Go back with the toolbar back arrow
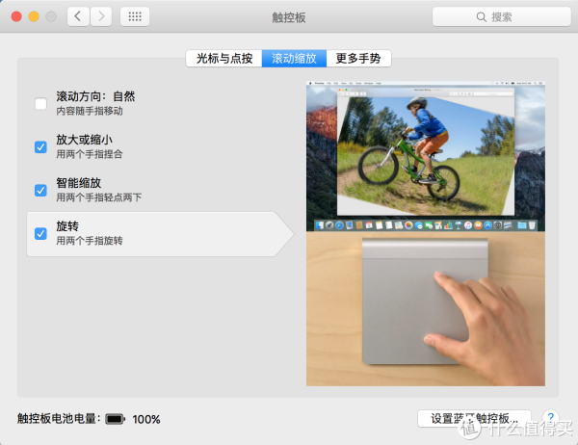The width and height of the screenshot is (578, 445). coord(78,16)
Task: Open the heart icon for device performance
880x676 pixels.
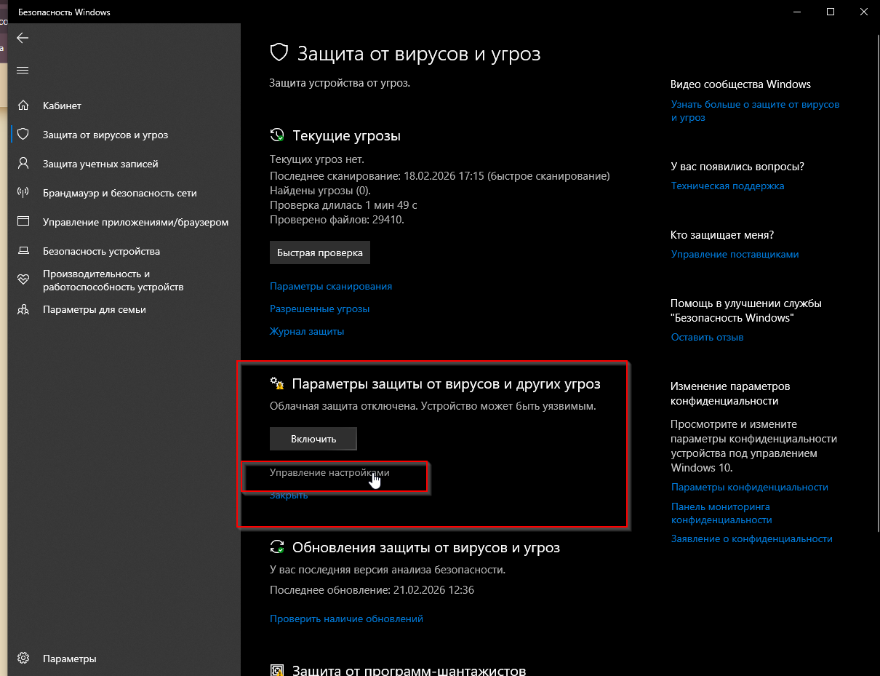Action: click(x=23, y=279)
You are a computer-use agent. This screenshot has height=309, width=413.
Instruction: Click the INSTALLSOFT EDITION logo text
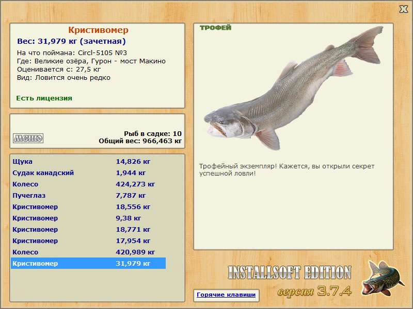coord(289,273)
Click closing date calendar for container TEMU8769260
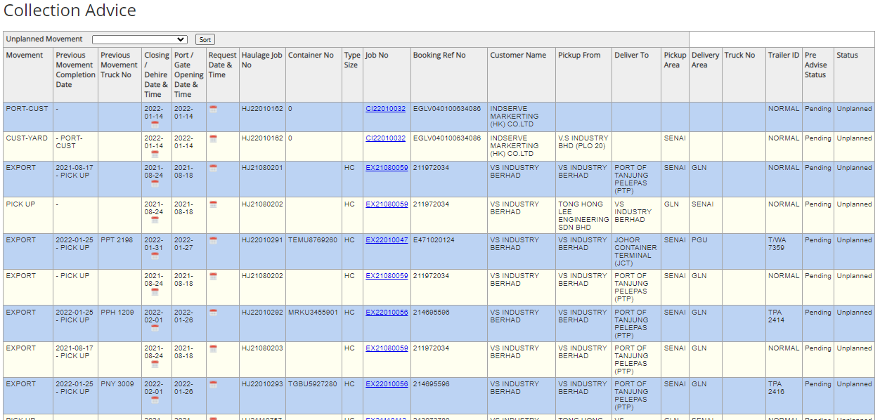Viewport: 880px width, 420px height. coord(155,256)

===

§ **STATED EXERCISE**
Rewrite every item above with "toolbar" replaced by "navigation bar" and nothing else changed, leaving the pictures out.

§ **EXERCISE OUTPUT**
Go back with the navigation bar back arrow
The width and height of the screenshot is (578, 445). coord(78,16)
Task: Open the heart icon for device performance
880x676 pixels.
Action: click(x=23, y=279)
You are a computer-use agent. This screenshot has height=309, width=413.
Instruction: Click the INSTALLSOFT EDITION logo text
coord(289,273)
Click closing date calendar for container TEMU8769260
Viewport: 880px width, 420px height. coord(155,256)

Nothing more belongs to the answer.